Mit Uran belastetes Trinkwasser "Das schädigt die Nieren"

Thilo Bode von der Verbraucherschutzorganisation Foodwatch wirft der Bundesregierung eine schwerwiegende Verletzung der Fürsorgepflicht vor.

Die Verbraucherorganisation Foodwatch hat der Bundesregierung wegen der Uran-Belastung des Trinkwassers eine "schwerwiegende Verletzung der Fürsorgepflicht" vorgeworfen.

Thilo Bode ist Chef der Verbraucherschutzorganisation Foodwatch.

(Foto: Foto: Reuters)

Geschäftsführer Thilo Bode sagte im Dienstag im Programm von N24, die Behörden müssten eigentlich eingreifen, wenn der Uran-Wert zehn Mikrogramm überschreite.
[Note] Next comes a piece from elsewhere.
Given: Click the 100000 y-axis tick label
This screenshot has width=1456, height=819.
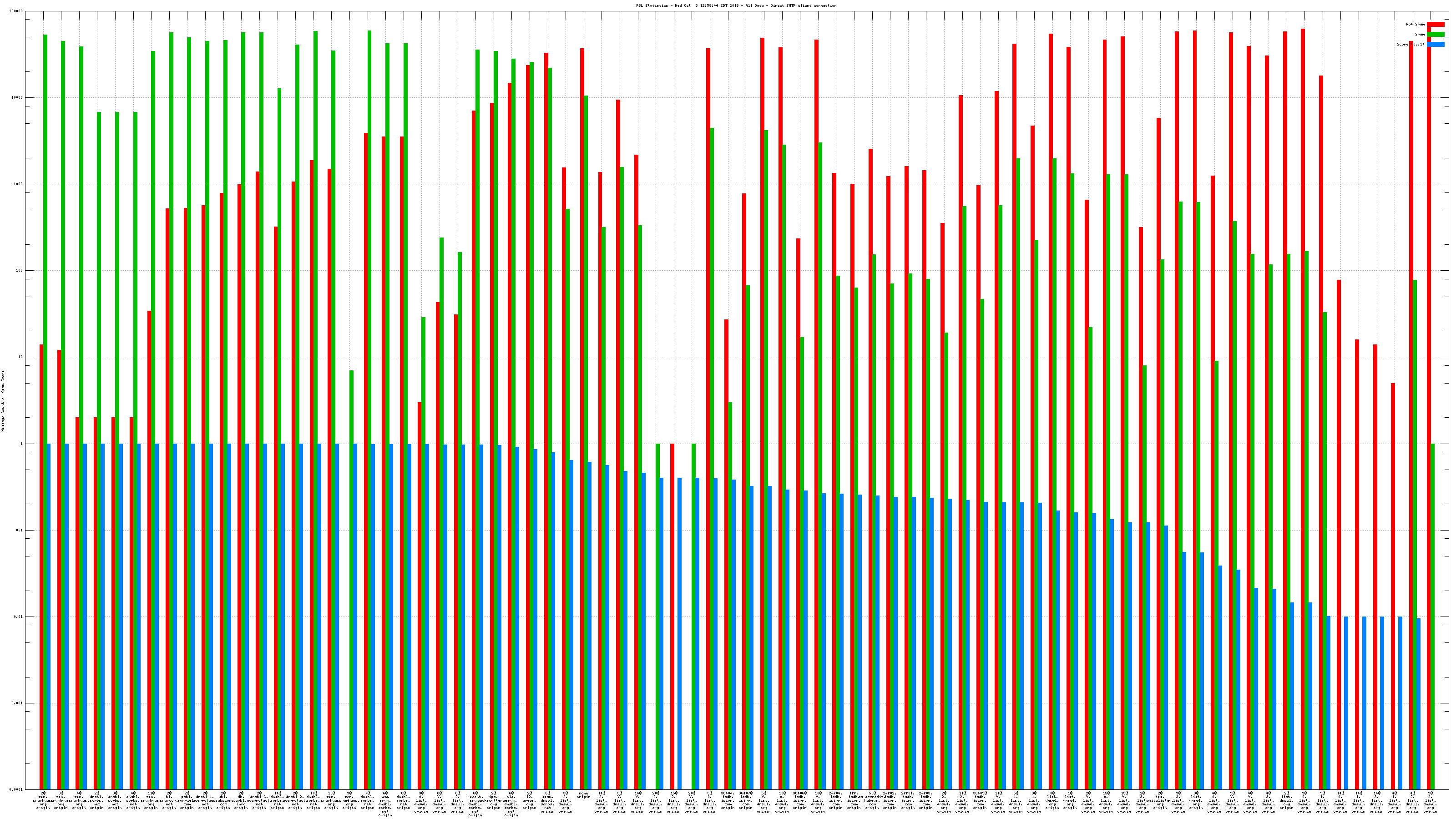Looking at the screenshot, I should click(x=17, y=11).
"Uran im Trinkwasser hat toxische Wirkung. Das schädigt die Nieren", sagte er. Nicht umsonst gebe es daher einen Richtwert des Umweltbundesamtes von zehn Mikrogramm Uran pro Liter.

Nichts für Säuglinge

Die Bundesregierung habe es aber versäumt dafür zu sorgen, dass dieser Leitwert nicht überschritten werde. "Und das ist wirklich eine schwerwiegende Verletzung der Fürsorgepflicht des Staates", erklärte Bode.

Laut einer neuen Foodwatch-Studie ist das Leitungswasser in manchen Regionen Deutschlands stark mit Uran belastet. In 150 von 8.000 Proben, die Foodwatch untersuchte (1,88 Prozent), lag der Anteil des giftigen Schwermetalls über dem Richtwert des Umweltbundesamtes von zehn Mikrogramm Uran pro Liter Trinkwasser, wie das ARD-Magazin "Report München" am Montag berichtete.

Teilweise seien es mehr als 20 Mikrogramm gewesen. In jeder zehnten Probe habe der Uran-Anteil zudem über zwei Mikrogramm gelegen. Ab dieser Grenze dürfe Mineralwasser nicht mehr als "für Säuglingsnahrung geeignet" ausgewiesen werden. "Schon sehr geringe Konzentrationen an Uran haben eine schädigende Wirkung auf lebenswichtige Vorgänge in der Niere", sagte der Kieler Toxikologe Hermann Kruse dem Magazin.